Netflix’s horror flick Bird Box has been the talk of the town ever since it released. Not just because of its macabre storyline, but also because it has become the inspiration of one of social media’s newest challenges — The Bird Box Challenge. People have been filming themselves blindfolded while going about their day-to-day activities. And when you’re blindfolded, things eventually go wrong. This, like many other dangerous challenges that have gone viral, makes one question this need of youngsters to sign up, even at the cost of endangering themselves. Be it Kiki, Cinnamon, Blue Whale or Fire Challenges, the list goes on and on, and safety being a major concern.
Pondering on why such challenges are taken up, we explore how they do more harm than good and why they become viral. And how it’s time to take a step back instead of following others needlessly just to enhance one’s entity on social media.
The rage of these social media challenges might compel people even though reports of fatalities are all over. The Blue Whale Challenge that became popular had India at the top of the list of countries searching about the challenge. In 2014, 16-year-old Fernando Valencia doused himself in nail polish remover and flicked a lighter, giving himself second and third-degree burns. There was the case of a 16-year-old, Dejah Reed, who was hospitalised for a collapsed lung after trying the Cinnamon Challenge.
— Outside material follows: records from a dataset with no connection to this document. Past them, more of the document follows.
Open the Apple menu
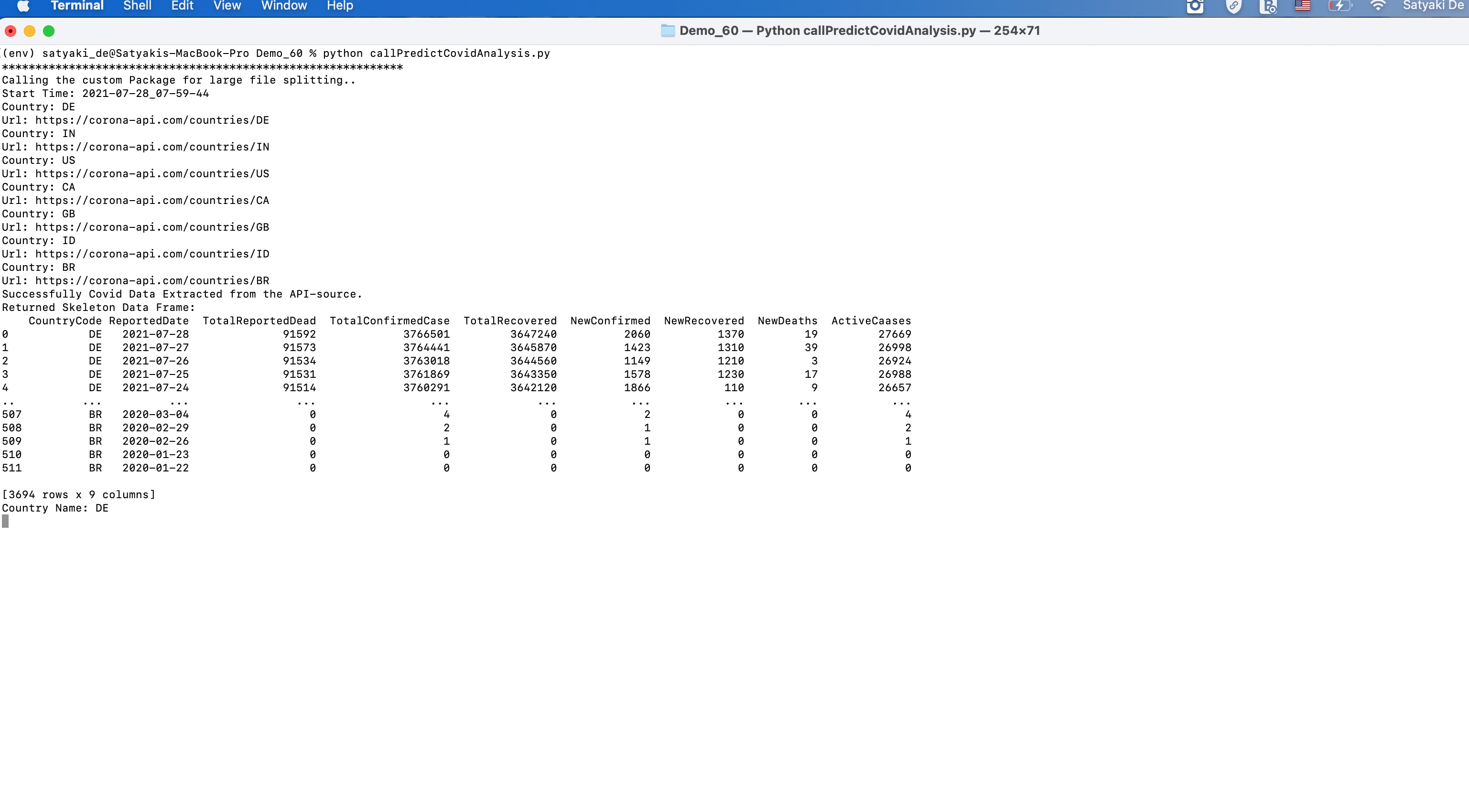Viewport: 1469px width, 812px height. (23, 6)
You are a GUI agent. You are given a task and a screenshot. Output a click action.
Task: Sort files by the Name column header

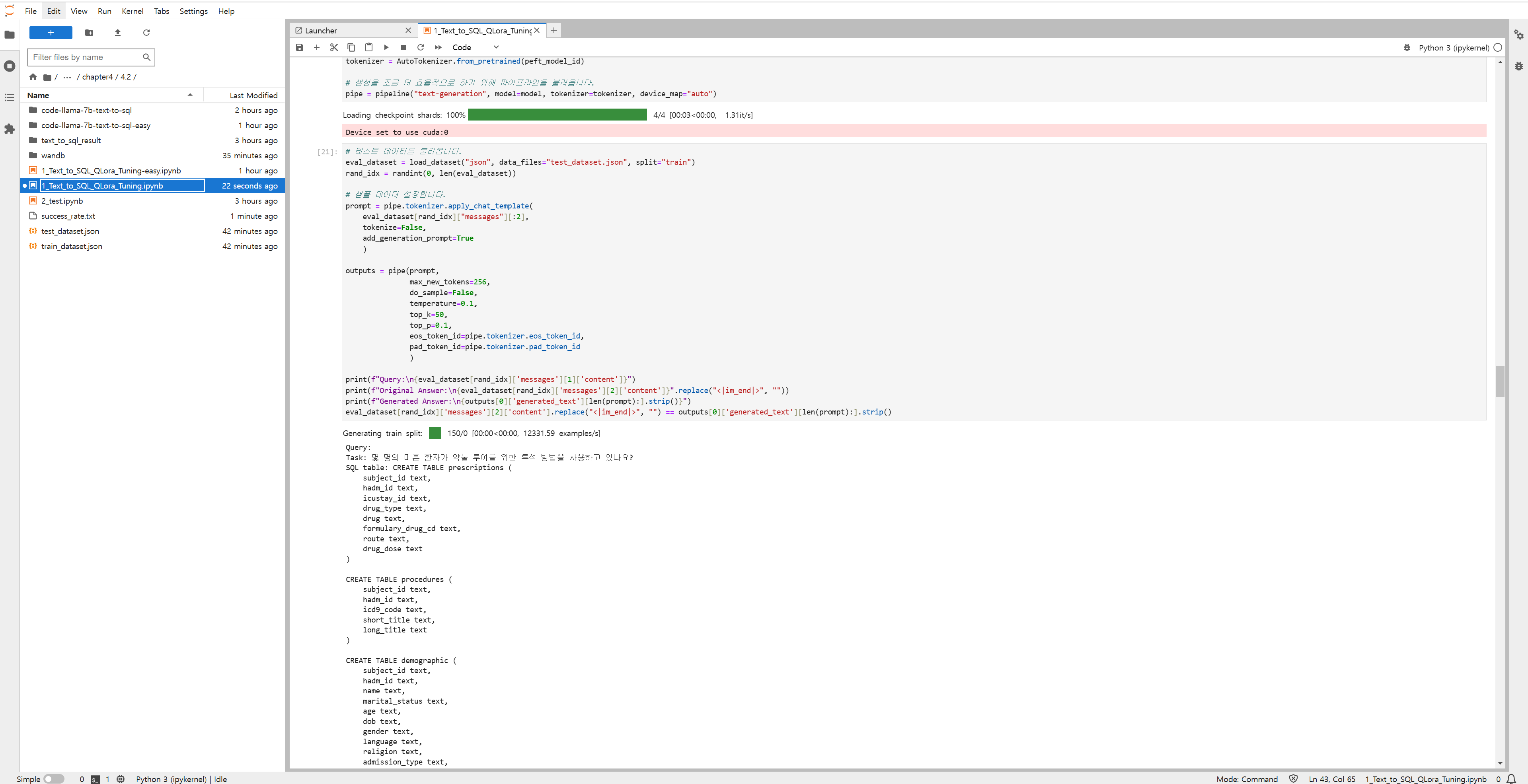38,95
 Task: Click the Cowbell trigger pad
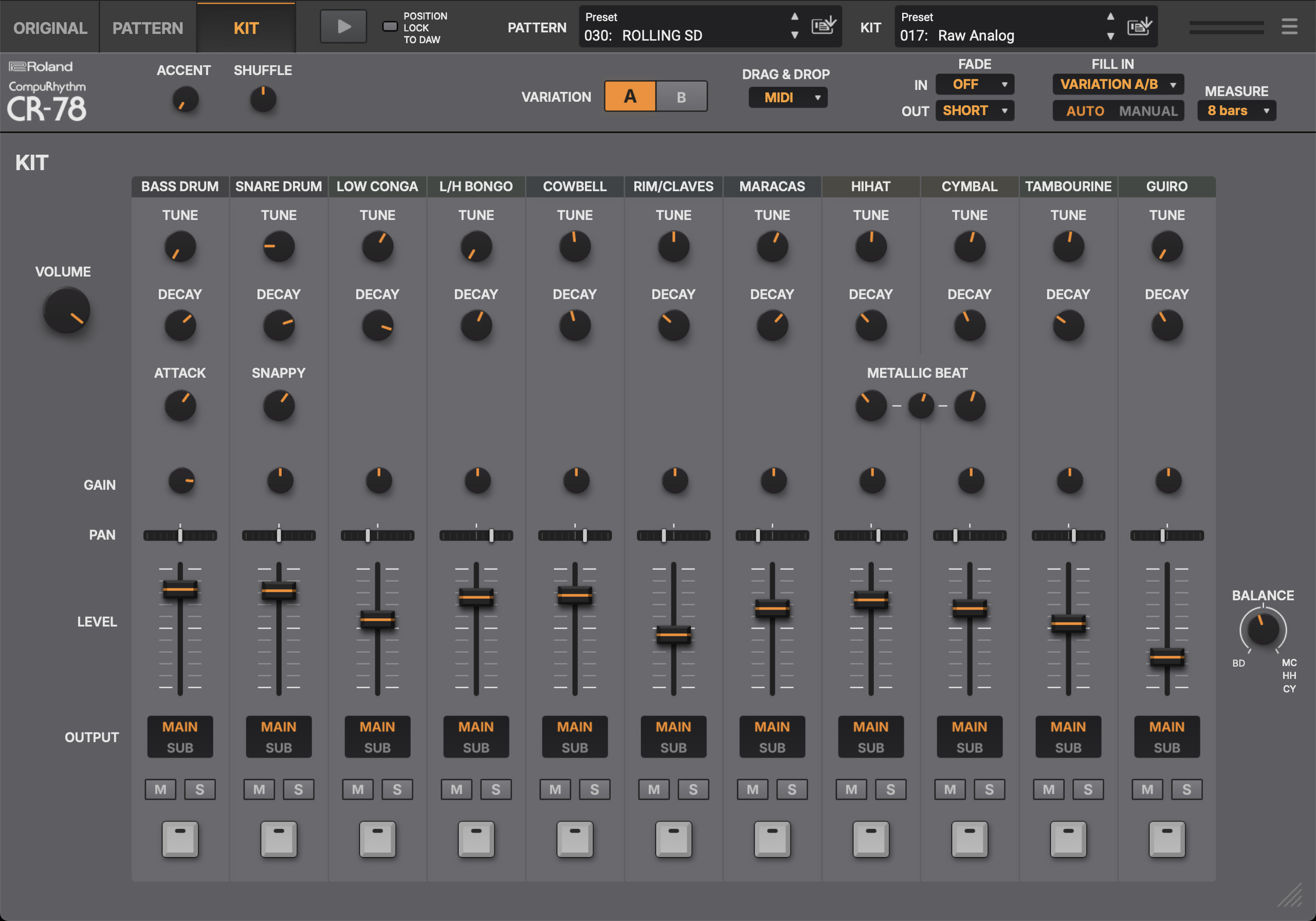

Kise Odyuo who attempted the Kiki Challenge explains, “When the challenge first came out, my Instagram feed was filled with videos of people doing this challenge. One day after work, we decided to do the challenge. I was inspired by these videos. But having said that, I think this challenge becomes dangerous when people try to take it a step further. This can be because they want to increase the number of likes and followers.”
There have been reports of the Blue Whale Challenge and many youngsters who died in their penchant to follow it. Rachel Cloney, a mother of a young adult is concerned, “Kids tend to feel that if they don’t do such challenges, they will be considered outsiders. These days children want to be recognised by each other. I think this is mainly because of peer pressure. I know of many children who want to try out a new challenge the moment it becomes viral. They do it to feel among the ‘in’ crowd and be recognised.
Psychologist Anika C avers that this sense of wanting to belong drives many youngsters to take up such challenges. “There is a high prevalence of attention-seeking behaviour and a need to belong among teenagers. Such challenges pose as a channel for youngsters to explore their identity. The reason could be due to peer pressure or recognition but the consequences of such challenges are very dangerous.
It’s important to explore what is healthy or unhealthy, and the consequences of such actions.”
If the danger factor is what prompts many youngsters, the rage of social media too aid such behaviour. Sociologist Dr Sudeshna Mukerjee advises, “Human beings are social by origin. Due to the industrial urban social order, migration, and in the absence of kith and kin, we forget small things that make one happy. Instant gratifications has become so important today. Rather than having real people around, we are finding friends in virtual world. This exemplifies the profound alienation of a capitalist society, a statement that has been professed by none other than Karl Marx.”